### [WHAT YOU NEED TO DO]
Among the records below, find each line bearing the word "field" and copy it.

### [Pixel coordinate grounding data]
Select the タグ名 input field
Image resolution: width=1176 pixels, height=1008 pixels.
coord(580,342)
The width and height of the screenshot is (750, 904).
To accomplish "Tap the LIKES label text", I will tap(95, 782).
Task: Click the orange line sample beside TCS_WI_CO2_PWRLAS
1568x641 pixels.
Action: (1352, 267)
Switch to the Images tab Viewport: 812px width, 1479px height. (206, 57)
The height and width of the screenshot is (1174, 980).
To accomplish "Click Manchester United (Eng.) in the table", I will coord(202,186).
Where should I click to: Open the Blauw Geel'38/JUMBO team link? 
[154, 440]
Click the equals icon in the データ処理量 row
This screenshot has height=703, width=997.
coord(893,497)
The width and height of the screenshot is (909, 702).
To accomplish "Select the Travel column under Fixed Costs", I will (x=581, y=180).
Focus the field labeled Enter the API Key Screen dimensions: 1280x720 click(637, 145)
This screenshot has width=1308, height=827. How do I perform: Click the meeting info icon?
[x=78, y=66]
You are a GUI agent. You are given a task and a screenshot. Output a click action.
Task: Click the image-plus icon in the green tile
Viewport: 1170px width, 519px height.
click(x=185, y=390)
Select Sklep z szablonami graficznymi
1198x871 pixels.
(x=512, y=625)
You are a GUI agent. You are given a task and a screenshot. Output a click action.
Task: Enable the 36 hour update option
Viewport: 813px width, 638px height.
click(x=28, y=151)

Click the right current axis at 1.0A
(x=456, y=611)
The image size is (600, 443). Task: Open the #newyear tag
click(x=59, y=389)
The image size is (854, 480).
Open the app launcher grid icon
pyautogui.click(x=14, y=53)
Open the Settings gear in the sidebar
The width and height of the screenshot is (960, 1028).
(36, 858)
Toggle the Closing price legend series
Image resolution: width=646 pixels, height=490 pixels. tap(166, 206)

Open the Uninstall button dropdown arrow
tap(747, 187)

### [RESPONSE]
Select the タグ名 input field
Focus the field labeled Enter the API Key Screen dimensions: 1280x720 click(637, 145)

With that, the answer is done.